【ウインターカップ特別企画】河村勇輝の高校時代…指揮官&ライバルの証言から“新スター誕生”を紐解く

日々の練習を“自分のものにする力”

福岡第一で河村を指導した井手口コーチ。河村在籍時にウインターカップ連覇を達成した 【(C)兼子愼一郎】

 井手口コーチが河村のプレーを初めて目の当たりしたのは、2016年に福井県で開催された全国中学校体育大会。福岡第一でチームメートとなる小川麻斗(千葉ジェッツ)を擁する西福岡中学校と、河村が所属する柳井中学校による決勝トーナメント1回戦だった。

「西福岡中は私の母校でもありますし、当時から練習に参加していた小川麻斗の応援に行っていたんです。
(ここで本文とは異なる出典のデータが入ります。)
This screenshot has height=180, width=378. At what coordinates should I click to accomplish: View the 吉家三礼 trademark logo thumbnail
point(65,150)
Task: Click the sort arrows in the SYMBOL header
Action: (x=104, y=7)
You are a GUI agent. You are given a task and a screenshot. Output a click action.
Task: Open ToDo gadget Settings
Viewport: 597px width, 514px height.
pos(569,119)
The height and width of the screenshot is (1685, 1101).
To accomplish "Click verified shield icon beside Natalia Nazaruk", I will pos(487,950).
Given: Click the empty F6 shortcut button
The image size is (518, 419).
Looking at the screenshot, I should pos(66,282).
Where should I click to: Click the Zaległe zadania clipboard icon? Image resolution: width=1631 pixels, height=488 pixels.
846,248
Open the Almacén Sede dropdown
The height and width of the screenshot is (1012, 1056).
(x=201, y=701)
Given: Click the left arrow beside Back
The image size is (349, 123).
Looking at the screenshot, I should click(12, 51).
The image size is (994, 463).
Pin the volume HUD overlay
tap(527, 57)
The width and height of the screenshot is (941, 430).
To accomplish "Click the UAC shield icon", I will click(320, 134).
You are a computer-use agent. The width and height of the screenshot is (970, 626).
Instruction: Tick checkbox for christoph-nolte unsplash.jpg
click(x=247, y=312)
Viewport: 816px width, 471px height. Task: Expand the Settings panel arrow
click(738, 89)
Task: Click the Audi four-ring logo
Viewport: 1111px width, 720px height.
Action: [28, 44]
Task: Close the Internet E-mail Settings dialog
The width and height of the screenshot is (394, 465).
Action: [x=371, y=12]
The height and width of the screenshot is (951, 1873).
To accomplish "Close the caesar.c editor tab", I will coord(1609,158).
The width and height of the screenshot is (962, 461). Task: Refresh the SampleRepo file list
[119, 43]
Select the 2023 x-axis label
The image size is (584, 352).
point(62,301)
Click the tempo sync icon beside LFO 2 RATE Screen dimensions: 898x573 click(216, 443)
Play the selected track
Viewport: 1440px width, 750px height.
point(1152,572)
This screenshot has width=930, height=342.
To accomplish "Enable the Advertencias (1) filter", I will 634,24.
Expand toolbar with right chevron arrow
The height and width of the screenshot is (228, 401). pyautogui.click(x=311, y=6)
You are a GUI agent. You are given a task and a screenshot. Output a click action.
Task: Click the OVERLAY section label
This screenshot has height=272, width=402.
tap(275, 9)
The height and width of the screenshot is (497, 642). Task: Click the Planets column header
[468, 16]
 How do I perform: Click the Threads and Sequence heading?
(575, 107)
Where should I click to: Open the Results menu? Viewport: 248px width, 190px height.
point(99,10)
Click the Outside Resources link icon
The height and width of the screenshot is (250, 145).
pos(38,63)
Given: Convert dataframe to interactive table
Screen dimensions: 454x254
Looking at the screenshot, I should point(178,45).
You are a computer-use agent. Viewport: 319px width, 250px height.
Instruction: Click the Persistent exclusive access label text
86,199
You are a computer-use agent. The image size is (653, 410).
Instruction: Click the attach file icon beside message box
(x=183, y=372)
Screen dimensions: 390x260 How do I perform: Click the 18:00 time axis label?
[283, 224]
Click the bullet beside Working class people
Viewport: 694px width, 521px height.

河村に関しては、山口県の中学校の先生から『すごくいい選手がいますよ』と聞いていたくらいでした」

 試合は西福岡中が75−48で圧勝した。そのため、井手口コーチは接戦を繰り広げていた隣のコートに意識を向けていたようで、当時の印象は「ないんですよね」とキッパリ。ただ、こう付け加えた。

「ガードとして非常に光るものがあるな、とは思いました」

 井手口コーチが掲げるバスケットは、2ガードを軸にした堅守速攻である。小川と河村が自在にコートを駆け回る青写真を描いた指揮官は、「河村、小川の2ガードを考えていきたいと思っています」と、河村の父親に意向を伝え、ダイヤモンドの原石を福岡第一に迎え入れた。

 河村、小川を1年生の頃からベンチメンバーに入れた井手口コーチは、その年の冬に1つの決断を下す。直前の県予選まで控えガードだった河村を、ウインターカップ本戦では先発に抜擢したのだ。

 あの1年生ガードは誰だ――。会場のそんな空気をよそに、福岡第一の背番号8は圧巻のスピードを披露した。しかしチームは優勝に届かず、1年目の冬は全国ベスト4で敗退。準決勝での河村は、10本の3ポイントシュートを放ったものの、1本もリングをくぐらなかった。

チームメートへ指示を送る高校1年次の河村 【(C)大澤智子】

「あの頃はまだ3ポイントが得意なタイプではありませんでした」と振り返る井手口コーチ。屈辱を味わった河村は、ここから猛練習を積む日々がスタートした。河村が高校2年次から取り組んでいた個人練習について、井手口コーチは次のように語る。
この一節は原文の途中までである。